Dengan angka itu berarti ada penambahan US$2,4 miliar dari bulan sebelumnya yang sebesar US$102,1 miliar. Namun sayangnya, lonjakan cadev itu disebabkan adanya penarikan pinjaman pemerintah.
Gubernur BI, Agus Martowardojo mengakui, cadev itu salah satunya diakibatkan penarikan pinjaman pemerintah.
“Cadev sudah diumumkan naik, tentu nanti akan ada penjelasan dalam banyak hal.

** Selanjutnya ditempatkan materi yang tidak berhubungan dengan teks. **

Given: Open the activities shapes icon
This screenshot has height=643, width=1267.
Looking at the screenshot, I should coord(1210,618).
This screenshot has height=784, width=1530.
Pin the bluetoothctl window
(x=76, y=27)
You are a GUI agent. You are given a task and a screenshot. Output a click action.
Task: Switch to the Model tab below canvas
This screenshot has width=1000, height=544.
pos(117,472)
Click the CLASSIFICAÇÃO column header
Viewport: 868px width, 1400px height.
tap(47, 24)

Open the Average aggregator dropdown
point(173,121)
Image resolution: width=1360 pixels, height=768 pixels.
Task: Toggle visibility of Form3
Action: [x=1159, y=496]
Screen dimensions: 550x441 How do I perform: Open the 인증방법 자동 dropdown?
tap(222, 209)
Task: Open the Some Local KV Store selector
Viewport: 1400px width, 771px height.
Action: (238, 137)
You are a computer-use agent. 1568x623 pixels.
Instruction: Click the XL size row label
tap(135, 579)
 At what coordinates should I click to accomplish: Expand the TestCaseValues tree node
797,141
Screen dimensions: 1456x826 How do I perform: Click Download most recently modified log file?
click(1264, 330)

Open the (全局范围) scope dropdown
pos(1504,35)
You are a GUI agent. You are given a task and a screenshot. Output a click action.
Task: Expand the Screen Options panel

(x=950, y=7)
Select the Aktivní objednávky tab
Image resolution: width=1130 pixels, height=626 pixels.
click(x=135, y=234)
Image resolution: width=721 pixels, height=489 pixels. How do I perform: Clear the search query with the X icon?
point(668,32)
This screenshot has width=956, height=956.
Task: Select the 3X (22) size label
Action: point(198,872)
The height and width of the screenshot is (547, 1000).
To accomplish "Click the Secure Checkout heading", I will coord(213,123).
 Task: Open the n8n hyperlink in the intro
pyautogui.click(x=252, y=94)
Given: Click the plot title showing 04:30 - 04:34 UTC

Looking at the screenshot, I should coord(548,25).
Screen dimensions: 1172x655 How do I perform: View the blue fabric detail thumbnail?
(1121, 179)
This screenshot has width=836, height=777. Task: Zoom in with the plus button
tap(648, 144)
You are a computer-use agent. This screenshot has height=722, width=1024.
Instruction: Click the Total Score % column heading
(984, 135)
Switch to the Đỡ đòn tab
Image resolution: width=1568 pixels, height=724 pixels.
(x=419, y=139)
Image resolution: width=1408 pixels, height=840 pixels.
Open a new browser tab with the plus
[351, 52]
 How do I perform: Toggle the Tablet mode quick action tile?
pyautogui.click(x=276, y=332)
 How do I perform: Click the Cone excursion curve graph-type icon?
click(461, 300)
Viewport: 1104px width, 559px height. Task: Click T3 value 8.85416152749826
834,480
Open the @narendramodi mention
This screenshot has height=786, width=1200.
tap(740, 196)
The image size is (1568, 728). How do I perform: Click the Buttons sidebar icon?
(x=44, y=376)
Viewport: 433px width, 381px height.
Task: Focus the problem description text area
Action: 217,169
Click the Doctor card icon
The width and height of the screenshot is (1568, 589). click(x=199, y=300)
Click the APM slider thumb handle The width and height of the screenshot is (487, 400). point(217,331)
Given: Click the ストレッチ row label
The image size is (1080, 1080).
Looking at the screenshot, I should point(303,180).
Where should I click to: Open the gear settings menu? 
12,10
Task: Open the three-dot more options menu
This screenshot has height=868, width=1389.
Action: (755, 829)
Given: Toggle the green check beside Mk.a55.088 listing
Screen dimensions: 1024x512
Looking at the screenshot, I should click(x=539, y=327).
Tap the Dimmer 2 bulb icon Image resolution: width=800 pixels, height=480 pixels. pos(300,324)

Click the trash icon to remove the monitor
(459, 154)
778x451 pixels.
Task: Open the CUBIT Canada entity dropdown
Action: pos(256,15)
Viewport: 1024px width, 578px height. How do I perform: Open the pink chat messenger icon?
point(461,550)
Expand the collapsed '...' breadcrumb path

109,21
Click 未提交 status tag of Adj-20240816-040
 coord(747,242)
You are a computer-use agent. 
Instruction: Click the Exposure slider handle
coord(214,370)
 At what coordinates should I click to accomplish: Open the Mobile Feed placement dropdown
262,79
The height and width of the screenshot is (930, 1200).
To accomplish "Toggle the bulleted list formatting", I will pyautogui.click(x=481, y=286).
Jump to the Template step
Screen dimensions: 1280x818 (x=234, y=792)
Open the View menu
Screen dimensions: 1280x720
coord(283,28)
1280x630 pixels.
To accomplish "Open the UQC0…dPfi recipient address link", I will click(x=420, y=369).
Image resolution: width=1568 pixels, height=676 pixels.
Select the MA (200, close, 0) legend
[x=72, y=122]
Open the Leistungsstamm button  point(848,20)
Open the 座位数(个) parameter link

Ini peran penerimaan devisa dari hasil migas dan dari penarikan pinjaman pemerintah,” ujar Agus di Jakarta, Senin (7/3).
Dengan kondisi itu, ditopang juga oleh peran rupiah yang semakin menguat. “Penguatan rupiah karena perkembangan regional artinya negara di luar yang memberikan sentimen positif ke Indonesia,” imbuhnya.
Namun dirinya enggan mengomentari terkait peluang volatilitas rupiah yang masih tinggi. “Sebaiknya jangan terlalu bicarakan tentang volatilitas (rupiah) yang terlalu tinggi,” ujarnya.
Di tempat terpisah, Direktur Eksekutif Departemen Komunikasi BI, Tirta Segara, peningkatan cadev tersebut berasal dari penerimaan devisa minyak dan gas bumi serta penarikan pinjaman pemerintah.
“Kenaikan cadev sebesar US$2,4 miliar itu bersumber dari hasil lelang Surat Berharga Bank Indonesia (SBBI) valuta asing yang jauh melampaui kebutuhan devisa untuk pembayaran utang luar negeri pemerintah itu,” tegas Tirta.
Dengan posisi tersebut, sebut Tirta, posisi cadangan devisa per akhir Februari 2016 tersebut cukup untuk membiayai 7,6 bulan impor atau 7,3 bulan impor dan pembayaran utang luar negeri pemerintah.
Lebih lanjut Tirta menjelaskan, besaran cadev tersebut berada di atas standar kecukupan internasional sekitar tiga bulan impor.
“BI menilai bahwa besaran cadev itu mampu mendukung ketahanan sektor eksternal dan menjaga kesinambungan pertumbuhan ekonomi ke depan,” tegas dia.